Ian D. Shugart   is a Canadian politician and retired public servant who has been a senator from Ontario since September 27, 2022. Prior to his appointment to the Senate, Shugart held a number of senior roles within the Public Service of Canada, including as the 24th clerk of the Privy Council and secretary to the Cabinet from 2019 to 2021.

Education 
Shugart graduated in from Trinity College at the University of Toronto with a Bachelor of Arts in political economy.

Career

Political staffer 
Shugart began his career in Ottawa in 1980 as a political staffer, where he was a constitutional policy advisor to Progressive Conservative (PC) leader Joe Clark and later policy director under Brian Mulroney, when the PCs formed the Official Opposition. Mulroney formed government in 1984 and Shugart worked as a senior policy advisor to the minister of national health and welfare, Jake Epp. When Epp became minister of energy, mines and resources in 1989, Shugart became his chief of staff.

Public Service 
In 1991, Shugart joined the Public Service of Canada, taking a job as the assistant secretary for the social policy and programs branch in the Federal-Provincial Relations Office. He would go on to serve in a number of roles in the federal government, including as the executive director of the Medical Research Council (1993–1997), as an assistant deputy minister with Health Canada (1997–2006), and as the associate deputy minister with Environment Canada (2006–2008).

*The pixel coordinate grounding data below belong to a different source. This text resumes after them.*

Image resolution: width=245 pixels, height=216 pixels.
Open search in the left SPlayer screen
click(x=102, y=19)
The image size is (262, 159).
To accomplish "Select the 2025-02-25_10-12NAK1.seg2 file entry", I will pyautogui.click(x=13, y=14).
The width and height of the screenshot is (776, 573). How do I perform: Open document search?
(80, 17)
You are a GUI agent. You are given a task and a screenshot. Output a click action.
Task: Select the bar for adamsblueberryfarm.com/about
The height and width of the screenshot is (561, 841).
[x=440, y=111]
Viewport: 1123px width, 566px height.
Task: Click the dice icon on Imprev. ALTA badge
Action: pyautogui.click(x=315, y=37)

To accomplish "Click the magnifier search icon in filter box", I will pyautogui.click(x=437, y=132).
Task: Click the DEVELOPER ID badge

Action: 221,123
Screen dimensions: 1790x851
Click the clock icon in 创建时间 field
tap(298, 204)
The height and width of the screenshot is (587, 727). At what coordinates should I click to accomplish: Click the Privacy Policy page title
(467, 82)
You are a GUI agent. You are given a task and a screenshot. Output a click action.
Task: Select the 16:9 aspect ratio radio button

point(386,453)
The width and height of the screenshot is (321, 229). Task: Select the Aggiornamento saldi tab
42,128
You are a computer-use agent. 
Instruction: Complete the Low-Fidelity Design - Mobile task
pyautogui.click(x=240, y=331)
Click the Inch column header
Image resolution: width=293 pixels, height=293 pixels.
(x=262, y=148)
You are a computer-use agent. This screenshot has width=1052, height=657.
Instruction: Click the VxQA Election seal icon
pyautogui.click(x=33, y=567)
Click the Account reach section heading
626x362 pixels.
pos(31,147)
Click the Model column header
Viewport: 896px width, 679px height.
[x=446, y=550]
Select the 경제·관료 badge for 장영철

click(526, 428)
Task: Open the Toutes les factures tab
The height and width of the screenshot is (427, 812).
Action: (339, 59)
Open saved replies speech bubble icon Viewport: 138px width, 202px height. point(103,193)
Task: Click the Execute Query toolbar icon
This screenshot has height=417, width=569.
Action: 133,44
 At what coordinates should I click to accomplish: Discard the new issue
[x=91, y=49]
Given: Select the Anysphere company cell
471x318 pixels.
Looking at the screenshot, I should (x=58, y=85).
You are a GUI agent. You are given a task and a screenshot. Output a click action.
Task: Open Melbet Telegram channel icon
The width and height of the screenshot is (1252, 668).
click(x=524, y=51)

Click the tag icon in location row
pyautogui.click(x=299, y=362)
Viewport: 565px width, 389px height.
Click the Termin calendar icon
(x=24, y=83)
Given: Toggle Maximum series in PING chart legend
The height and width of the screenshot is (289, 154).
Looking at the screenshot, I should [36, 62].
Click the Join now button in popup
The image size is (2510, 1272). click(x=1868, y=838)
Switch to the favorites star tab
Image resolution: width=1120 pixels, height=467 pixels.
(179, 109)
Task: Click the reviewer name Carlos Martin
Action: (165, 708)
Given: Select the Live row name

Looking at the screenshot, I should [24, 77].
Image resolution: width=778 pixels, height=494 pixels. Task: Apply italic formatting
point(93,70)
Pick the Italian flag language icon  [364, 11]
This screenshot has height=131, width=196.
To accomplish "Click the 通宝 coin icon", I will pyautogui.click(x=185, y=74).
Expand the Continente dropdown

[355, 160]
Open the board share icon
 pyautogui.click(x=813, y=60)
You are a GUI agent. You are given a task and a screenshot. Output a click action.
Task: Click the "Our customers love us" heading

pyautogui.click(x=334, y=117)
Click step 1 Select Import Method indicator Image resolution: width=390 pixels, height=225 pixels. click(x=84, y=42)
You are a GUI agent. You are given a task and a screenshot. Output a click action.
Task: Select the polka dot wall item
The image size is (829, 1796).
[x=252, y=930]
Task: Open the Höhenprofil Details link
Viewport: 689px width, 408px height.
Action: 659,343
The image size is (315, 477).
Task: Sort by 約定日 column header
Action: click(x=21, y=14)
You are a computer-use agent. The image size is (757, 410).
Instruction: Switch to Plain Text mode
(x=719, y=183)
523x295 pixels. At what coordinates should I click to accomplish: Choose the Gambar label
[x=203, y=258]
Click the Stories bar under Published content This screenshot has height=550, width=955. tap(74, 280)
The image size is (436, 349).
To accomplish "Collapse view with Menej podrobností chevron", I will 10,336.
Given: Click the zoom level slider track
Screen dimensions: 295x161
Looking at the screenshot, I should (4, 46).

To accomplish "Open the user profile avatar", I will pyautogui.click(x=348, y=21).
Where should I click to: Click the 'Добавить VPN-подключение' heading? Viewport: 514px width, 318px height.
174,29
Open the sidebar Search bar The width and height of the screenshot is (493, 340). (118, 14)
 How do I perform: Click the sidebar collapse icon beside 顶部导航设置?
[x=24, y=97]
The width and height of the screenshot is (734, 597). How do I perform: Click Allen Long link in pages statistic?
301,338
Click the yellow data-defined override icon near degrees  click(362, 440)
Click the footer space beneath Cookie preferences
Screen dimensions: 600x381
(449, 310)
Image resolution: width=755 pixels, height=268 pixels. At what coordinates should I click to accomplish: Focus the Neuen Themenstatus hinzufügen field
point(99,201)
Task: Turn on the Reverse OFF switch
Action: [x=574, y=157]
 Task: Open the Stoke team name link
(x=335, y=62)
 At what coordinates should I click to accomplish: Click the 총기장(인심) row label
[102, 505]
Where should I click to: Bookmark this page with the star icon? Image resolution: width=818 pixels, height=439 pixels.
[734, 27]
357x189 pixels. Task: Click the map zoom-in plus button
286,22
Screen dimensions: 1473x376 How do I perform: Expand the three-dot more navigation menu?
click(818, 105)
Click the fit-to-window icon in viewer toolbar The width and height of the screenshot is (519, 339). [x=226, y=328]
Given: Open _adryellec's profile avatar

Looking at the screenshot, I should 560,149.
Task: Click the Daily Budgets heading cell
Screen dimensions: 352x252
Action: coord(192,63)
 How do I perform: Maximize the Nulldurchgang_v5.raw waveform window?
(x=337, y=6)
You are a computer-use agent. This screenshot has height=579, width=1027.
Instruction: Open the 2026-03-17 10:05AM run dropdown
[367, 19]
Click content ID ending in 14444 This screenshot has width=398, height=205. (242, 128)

Shugart was promoted to deputy minister for Environment Canada in 2006, where he supported international climate change negotiations and the regulation of greenhouse gas emissions. In 2010, he joined Employment and Social Development Canada as its deputy minister, where he worked on labour market and income security initiatives. He became deputy minister of foreign affairs at Global Affairs Canada in 2016, where he managed national security issues and bilateral relationships.

Clerk of the Privy Council 
In 2019, Prime Minister Justin Trudeau announced that Shugart would become the 24th clerk of the Privy Council and secretary to the Cabinet – the head of the Public Service – following the resignation of Michael Wernick.

In 2021, Shugart stepped aside in order to receive cancer treatment. Former clerk Janice Charette, Canada's high commissioner to the United Kingdom assumed the role on an interim basis.

Retirement 
Shugart resigned in 2022 and Charette assumed the role of clerk.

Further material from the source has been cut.